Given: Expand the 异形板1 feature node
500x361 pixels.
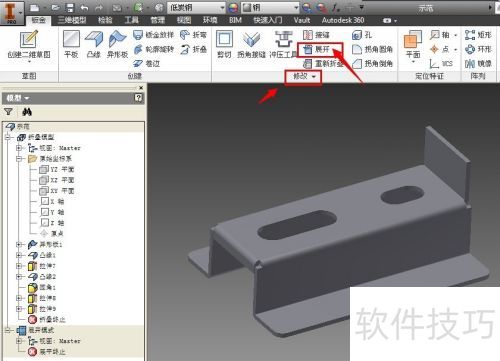Looking at the screenshot, I should coord(19,244).
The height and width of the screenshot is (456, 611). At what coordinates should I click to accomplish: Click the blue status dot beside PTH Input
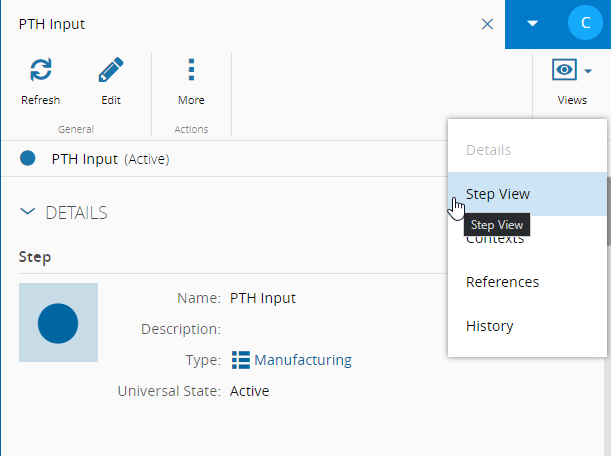point(28,158)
···
## Your task
Please extract every line of the listing above word for word, leaving the pictures out of your answer.

## Solved exercise
Given: Expand the 异形板1 feature node
500x361 pixels.
Looking at the screenshot, I should coord(19,244).
The height and width of the screenshot is (456, 611). At what coordinates should I click to accomplish: Click the blue status dot beside PTH Input
point(28,158)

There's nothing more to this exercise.